_AIM OF THE TASK_
Please render the records as a numbered list, from the line with "The image size is (1078, 907)." up to and including the line with "will [x=655, y=210].", leaving out any blank lines.

_DATA ENTRIES_
******************************

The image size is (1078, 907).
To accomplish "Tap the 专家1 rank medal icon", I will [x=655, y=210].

******************************

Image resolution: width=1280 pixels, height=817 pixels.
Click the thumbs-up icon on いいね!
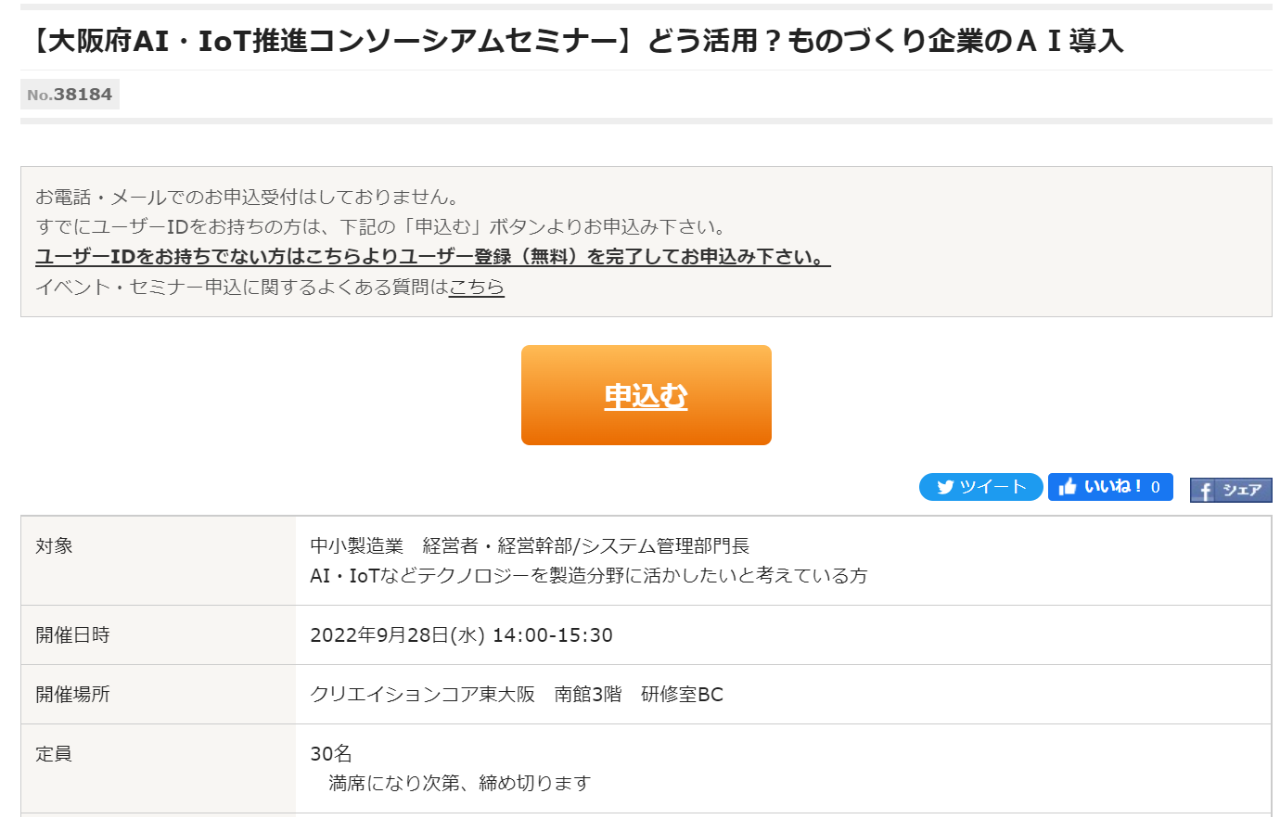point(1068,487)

******************************

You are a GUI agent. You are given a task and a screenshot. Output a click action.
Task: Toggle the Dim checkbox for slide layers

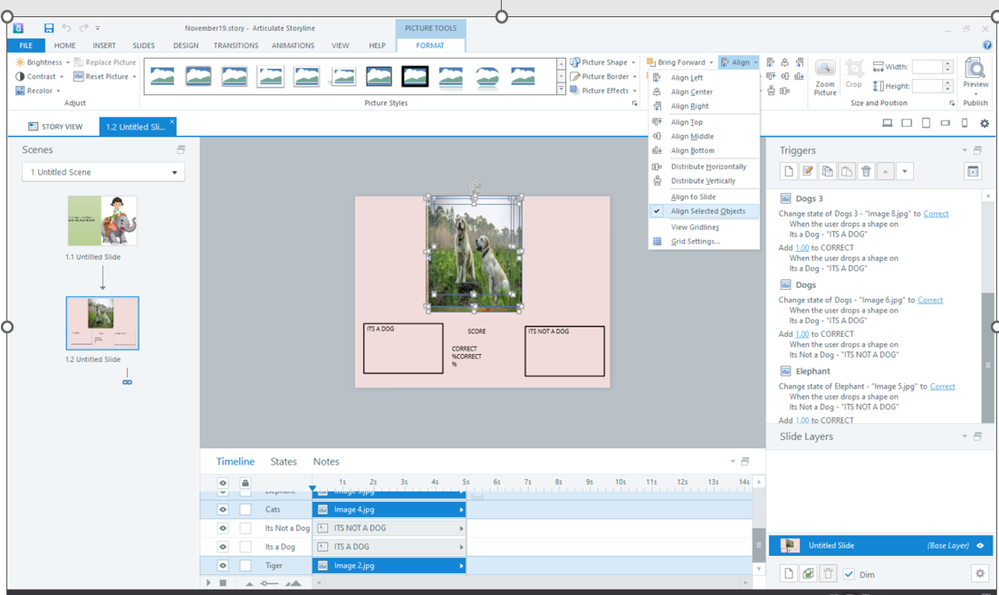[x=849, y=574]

******************************

_ANSWER TO THIS EXERCISE_
1. The image size is (1078, 907).
2. To accomplish "Tap the 专家1 rank medal icon", I will [x=655, y=210].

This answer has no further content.